In the constrained financial environment that exists now and that the Commission believes lies ahead, colleges and universities must continue to be more effective at managing their costs and directing scarce resources smartly if they are to meet the goals of more equitable access and increased completion. Building on the difficult and serious steps many institutions have already taken, the following areas deserve particular emphasis:
Invest in providing students with consistently good teaching. Good teaching raises student learning and satisfaction and raises persistence in challenging majors, as well as degree completion. Once in place, strong and effective instructional systems can better meet institutional and social goals without being more expensive than the less-reliable teaching practices they replace.
Build governance practices that support cost-saving innovation. Colleges and universities of all types need to develop a more robust conception of “shared governance” than has historically been the case. Even though faculty, administrators, and trustees view the institution through different lenses, they share an interest in the institution’s financial success and, even more, its vitality in achieving its mission. Achieving shared goals will require greater openness and more candid discussion among all parties than currently prevail.
Reduce costs per graduate through timely progression to degree completion. Institutional reengineering that results in more students completing degrees in a timelier fashion lowers costs per graduate because of the greater effectiveness in producing graduates. Success requires the full effort of the entire campus, including the faculty, in making efficiency-improving adjustments; for example, through timely tracking of student progress.
Direct financial assistance to students who need it. Colleges and universities should assess their student aid strategies to meet institutional missions and lean toward providing aid to students who are most financially vulnerable.
Make information about prices, aid, and outcomes more accessible and transparent to students. Institutions should think carefully about clarity and equity for students as they design their pricing policies.
Federal and state regulatory agencies, as well as regional and disciplinary accrediting bodies that also hold regulatory sway, should assess institutional effectiveness and guide behavior based on desired practices and outcomes for students rather than focusing primarily on educational inputs:
To promote an increase in responsible innovation, government and accrediting agencies should track institutional and program performance on priority outcomes such as graduation rates, student debt default and loan repayment rates, and job placement/job success or further education outcomes.
To reduce compliance costs and target resources where they can have the greatest impact, apply more thorough institutional review to chronically poor performers and reward strong performers by reducing the frequency and scope of regulatory review processes. Reporting requirements should be simplified where possible and better targeted to control bad actors and to assess the quality of new entrants into higher education.

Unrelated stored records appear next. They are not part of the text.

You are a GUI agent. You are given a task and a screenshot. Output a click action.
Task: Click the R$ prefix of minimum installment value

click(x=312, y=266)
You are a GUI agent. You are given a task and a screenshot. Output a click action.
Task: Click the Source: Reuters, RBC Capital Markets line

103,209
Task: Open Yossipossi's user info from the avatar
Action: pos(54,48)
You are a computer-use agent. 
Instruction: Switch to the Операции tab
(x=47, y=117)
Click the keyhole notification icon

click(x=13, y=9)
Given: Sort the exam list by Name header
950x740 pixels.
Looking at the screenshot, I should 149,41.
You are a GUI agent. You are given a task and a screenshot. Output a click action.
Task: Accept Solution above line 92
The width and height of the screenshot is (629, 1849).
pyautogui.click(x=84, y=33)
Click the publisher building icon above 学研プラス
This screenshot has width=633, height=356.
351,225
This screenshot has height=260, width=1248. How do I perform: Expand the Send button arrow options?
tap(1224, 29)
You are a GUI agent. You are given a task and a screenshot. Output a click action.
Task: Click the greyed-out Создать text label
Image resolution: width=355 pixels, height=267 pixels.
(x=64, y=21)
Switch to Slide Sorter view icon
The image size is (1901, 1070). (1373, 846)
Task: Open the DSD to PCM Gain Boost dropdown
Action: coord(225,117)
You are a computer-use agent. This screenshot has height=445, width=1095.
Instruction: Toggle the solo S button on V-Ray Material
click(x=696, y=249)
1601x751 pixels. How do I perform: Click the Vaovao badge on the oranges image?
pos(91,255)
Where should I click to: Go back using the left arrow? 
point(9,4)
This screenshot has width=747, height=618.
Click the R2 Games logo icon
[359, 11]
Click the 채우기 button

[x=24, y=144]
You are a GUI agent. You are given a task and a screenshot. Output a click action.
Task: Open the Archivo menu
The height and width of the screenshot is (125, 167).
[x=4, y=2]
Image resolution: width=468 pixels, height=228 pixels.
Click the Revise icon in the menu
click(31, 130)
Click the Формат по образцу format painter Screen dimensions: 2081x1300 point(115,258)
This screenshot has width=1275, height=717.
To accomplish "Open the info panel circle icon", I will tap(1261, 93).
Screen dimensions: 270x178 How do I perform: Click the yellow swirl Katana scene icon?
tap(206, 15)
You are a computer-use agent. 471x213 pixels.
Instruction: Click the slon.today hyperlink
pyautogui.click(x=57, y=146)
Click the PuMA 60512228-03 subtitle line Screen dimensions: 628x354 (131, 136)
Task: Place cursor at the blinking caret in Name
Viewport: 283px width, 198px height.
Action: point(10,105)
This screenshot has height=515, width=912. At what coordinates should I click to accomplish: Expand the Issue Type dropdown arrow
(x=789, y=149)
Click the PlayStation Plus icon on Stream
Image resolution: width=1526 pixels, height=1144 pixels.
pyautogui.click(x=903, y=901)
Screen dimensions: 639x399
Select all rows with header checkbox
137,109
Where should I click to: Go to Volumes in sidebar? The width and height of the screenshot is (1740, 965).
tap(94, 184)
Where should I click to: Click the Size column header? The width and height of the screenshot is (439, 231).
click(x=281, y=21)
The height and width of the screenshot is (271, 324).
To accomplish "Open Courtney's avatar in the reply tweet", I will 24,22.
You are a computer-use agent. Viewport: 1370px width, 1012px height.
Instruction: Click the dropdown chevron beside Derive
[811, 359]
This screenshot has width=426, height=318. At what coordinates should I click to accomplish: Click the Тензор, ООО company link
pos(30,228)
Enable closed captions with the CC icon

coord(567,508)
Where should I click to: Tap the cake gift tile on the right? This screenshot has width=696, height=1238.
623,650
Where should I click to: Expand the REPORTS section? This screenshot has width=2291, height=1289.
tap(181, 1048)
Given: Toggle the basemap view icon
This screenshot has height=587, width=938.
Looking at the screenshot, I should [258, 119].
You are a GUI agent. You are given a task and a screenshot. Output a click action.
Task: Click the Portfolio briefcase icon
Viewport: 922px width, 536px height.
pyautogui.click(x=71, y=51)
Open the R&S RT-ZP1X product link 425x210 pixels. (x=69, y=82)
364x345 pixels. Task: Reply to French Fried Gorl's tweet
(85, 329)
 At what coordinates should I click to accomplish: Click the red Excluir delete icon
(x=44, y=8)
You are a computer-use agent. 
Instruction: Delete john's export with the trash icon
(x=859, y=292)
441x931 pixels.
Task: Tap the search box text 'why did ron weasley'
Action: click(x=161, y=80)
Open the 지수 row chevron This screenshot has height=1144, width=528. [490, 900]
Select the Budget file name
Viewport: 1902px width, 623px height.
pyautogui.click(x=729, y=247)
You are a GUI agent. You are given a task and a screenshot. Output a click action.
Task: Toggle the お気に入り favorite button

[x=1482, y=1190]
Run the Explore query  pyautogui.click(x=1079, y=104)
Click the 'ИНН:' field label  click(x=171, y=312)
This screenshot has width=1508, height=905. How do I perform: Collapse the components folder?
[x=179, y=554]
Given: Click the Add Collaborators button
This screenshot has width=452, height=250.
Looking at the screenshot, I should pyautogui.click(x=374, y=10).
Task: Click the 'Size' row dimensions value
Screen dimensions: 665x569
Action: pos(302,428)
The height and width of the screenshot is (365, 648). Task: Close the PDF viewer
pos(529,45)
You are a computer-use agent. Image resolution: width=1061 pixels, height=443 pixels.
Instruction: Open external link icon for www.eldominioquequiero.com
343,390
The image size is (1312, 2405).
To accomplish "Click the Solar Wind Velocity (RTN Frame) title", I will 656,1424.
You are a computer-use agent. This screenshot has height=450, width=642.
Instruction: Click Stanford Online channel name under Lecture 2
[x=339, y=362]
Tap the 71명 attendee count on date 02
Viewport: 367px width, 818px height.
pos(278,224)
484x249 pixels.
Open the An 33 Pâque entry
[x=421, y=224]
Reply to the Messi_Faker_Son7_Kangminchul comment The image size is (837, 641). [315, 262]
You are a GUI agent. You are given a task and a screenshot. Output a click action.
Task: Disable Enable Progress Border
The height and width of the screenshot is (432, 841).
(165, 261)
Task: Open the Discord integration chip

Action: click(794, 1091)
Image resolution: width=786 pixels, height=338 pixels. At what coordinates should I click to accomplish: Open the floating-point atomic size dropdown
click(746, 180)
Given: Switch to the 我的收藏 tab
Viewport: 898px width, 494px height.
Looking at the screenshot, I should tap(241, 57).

Increasing numbers of colleges and universities struggle to meet costly federal and state regulatory requirements. The federal and state governments should take steps to consolidate and streamline confusing regulations, review and reduce unfunded mandates where appropriate, and eliminate extraneous and tangential rules while retaining and where possible improving worthwhile consumer protections. Regulations, put forth in a clear and comprehensible manner, should be related to education, student safety, and stewardship of federal and state funds. The costs and burdens of regulations should be estimated accurately and regularly.